« L’amas de ses rubans a-t-il su vous charmer ? »
Il
y a comme un amour dans ma solitude ce soir. Cette nuit. De l’autre côté de la
rue, il y a une fête. Je laisse la fenêtre ouverte. J’aime la vie. Même si elle
est de l’autre côté de la rue, je laisse la fenêtre ouverte. Je suis allé voir
les amis jouer Le Misanthrope, à l’Odéon. J’ai découvert la pièce. On oublie
tant que ça ? En fait, pas complètement encore. Je n’ai pas tout
découvert. J’en ai découvert une bonne partie, mais beaucoup m’a échappé aussi.

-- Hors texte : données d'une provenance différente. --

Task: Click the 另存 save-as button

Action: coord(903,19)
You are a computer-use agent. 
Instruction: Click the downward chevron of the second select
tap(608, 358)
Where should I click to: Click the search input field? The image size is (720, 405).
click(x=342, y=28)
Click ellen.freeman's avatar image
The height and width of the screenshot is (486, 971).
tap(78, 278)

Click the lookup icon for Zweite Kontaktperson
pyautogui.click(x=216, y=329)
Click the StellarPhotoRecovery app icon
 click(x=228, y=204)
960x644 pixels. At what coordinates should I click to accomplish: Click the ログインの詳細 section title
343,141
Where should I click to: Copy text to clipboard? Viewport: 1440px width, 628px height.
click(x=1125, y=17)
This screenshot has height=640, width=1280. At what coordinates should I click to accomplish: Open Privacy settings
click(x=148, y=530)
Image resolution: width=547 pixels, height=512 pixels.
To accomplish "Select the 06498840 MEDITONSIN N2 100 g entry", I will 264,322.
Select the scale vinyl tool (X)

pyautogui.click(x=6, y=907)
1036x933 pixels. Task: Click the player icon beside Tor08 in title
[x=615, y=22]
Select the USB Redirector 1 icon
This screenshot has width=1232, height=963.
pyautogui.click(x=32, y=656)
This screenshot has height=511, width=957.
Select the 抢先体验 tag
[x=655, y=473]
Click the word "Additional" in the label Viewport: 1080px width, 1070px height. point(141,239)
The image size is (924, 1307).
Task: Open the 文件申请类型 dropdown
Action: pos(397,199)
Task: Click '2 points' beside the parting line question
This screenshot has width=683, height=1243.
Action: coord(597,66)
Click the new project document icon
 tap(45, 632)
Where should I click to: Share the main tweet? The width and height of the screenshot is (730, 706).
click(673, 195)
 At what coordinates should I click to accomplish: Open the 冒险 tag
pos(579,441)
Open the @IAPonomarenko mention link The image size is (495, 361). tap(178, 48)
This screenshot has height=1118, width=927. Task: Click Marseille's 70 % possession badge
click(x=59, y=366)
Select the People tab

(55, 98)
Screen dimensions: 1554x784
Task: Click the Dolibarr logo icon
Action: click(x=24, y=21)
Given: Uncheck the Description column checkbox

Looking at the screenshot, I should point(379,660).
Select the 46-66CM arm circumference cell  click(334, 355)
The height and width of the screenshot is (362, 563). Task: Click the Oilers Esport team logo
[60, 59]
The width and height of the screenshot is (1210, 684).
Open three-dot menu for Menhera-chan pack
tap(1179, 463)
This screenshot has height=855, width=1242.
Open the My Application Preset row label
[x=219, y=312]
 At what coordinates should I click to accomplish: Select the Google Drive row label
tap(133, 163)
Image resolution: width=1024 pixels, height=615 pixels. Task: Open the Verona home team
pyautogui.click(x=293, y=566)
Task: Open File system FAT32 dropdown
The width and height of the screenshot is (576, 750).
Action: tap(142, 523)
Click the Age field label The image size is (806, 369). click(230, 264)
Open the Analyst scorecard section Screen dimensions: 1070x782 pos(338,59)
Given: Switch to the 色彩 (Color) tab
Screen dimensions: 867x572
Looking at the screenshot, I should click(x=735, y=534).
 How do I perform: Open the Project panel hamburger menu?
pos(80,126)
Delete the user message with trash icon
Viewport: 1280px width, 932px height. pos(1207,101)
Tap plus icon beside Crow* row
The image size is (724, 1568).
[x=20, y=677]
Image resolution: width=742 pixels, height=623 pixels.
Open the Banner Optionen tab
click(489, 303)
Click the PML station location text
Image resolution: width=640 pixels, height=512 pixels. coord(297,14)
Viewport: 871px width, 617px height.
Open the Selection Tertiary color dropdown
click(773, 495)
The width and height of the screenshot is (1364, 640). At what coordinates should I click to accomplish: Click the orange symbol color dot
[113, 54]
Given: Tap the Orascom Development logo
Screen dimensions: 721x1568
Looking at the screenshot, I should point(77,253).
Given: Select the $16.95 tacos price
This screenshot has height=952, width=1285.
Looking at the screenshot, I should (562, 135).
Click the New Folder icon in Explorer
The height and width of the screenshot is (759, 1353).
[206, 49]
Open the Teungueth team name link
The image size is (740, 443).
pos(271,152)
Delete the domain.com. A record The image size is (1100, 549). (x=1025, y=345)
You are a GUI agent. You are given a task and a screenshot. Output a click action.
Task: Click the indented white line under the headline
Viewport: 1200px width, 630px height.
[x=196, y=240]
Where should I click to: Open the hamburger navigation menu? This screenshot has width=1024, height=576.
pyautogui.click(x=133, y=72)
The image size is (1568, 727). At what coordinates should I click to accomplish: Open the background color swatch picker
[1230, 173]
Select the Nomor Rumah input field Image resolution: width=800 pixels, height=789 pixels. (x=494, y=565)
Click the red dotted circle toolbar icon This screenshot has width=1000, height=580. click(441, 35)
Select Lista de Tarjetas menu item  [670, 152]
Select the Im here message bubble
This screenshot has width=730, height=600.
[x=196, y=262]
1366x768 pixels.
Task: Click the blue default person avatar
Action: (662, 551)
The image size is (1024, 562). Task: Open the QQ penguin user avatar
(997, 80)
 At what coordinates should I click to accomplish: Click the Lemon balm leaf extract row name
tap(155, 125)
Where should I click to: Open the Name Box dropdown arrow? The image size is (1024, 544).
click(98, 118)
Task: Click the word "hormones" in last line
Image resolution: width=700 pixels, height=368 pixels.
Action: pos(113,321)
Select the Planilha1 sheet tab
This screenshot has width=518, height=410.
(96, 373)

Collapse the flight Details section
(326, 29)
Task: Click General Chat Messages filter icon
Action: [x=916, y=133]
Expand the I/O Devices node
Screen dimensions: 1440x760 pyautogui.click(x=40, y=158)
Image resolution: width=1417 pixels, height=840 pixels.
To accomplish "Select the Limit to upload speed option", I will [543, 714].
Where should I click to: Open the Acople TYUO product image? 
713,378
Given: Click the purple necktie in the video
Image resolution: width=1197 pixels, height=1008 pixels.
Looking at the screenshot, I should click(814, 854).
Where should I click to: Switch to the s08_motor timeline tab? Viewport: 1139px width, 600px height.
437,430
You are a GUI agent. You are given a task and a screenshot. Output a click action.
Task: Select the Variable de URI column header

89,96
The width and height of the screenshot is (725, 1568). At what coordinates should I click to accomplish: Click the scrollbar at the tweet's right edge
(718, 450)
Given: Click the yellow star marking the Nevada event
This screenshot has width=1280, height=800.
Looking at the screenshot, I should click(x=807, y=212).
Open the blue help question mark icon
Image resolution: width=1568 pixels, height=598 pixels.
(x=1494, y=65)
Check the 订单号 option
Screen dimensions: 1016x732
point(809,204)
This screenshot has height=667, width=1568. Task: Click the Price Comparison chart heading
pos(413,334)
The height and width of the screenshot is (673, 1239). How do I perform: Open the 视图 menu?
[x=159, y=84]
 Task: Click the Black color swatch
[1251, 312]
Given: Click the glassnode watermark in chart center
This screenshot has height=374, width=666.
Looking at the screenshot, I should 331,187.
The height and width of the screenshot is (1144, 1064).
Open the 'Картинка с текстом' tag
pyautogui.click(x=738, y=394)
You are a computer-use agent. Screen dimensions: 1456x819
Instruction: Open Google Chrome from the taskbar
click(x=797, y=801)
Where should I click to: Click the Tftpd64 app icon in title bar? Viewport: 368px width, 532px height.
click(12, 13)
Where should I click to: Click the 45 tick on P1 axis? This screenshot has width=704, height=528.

Au point que je me suis demandé si c’était une bonne pièce. Et, Molière, un bon
auteur. C’est parfois (souvent) si génial et parfois des tunnels. Ce qui m’a
étonné, c’est à quel point le personnage d’Alceste n’évolue pas. Excellemment
joué par Nicolas, je dois dire. Je n’aime pas toujours ce que fait Nicolas,
mais, là, il m’a épaté. Il rencontre vraiment qq’un, qqch. Justesse, réel
terrifiants. Mais il n’évolue pas. On voit tout de suite que c’est un fou et
que rien ne pourra le sortir de sa folie (Nicolas montre excellemment cette
folie). Alors, passée la joie des scènes d’expositions, quand semble se nouer
une intrigue — certes faible — on
s’ennuie un peu parce qu’on voit d’avance où ça va : nulle part. Alceste
restera dans sa folie. On s’intéresse alors à l’histoire de Célimène, celle qui
dit des choses gentilles à tout le monde. Excellente Norah. C’est
une pièce très, très étrange, très complexe. « S’aimer sur la scène et se
haïr en coulisse », dit Jean-François Sivadier. C’est vrai. Très étrange
comme ces gens sont occupés de choses si volatiles. Et eux-mêmes sont emportés
depuis si longtemps… Et pourtant — tout aussi étrange —, ils sont là encore à
nous parler — et à nous parler français ! Ces êtres dont la vie est si rapide, si
oubliée, si disparue — la vie à la cour ! — sont là, avec la simplicité du
gros théâtre pur — mais est-ce une bonne pièce ? —, abyssal… Séparer — ou
ne pas séparer — les acteurs des personnages… « Une parole qui, jusqu’à
l’asphyxie ne sort jamais de son sujet », écrit Jean-François Sivadier : déguiser
la nature humaine.
J’ai écrit des belles choses sur ce très beau spectacle. Mais il faudrait que
je relise mes notes. Pas le courage, ce soir. « A supposer que vous
viviez dans le grand espoir (« que l’homme soit un ami pour
l’homme ») et que vous ayez des amis qui ne peuvent s’associer à cet
espoir : est-ce votre amitié ou votre grand espoir qui s’en trouve
diminué ? » Après, sous les arcades, Nicolas me parle de
l’adresse au roi, de Molière, qu’on sent très
fort dans le spectacle, c’est vrai. Le dialogue au roi.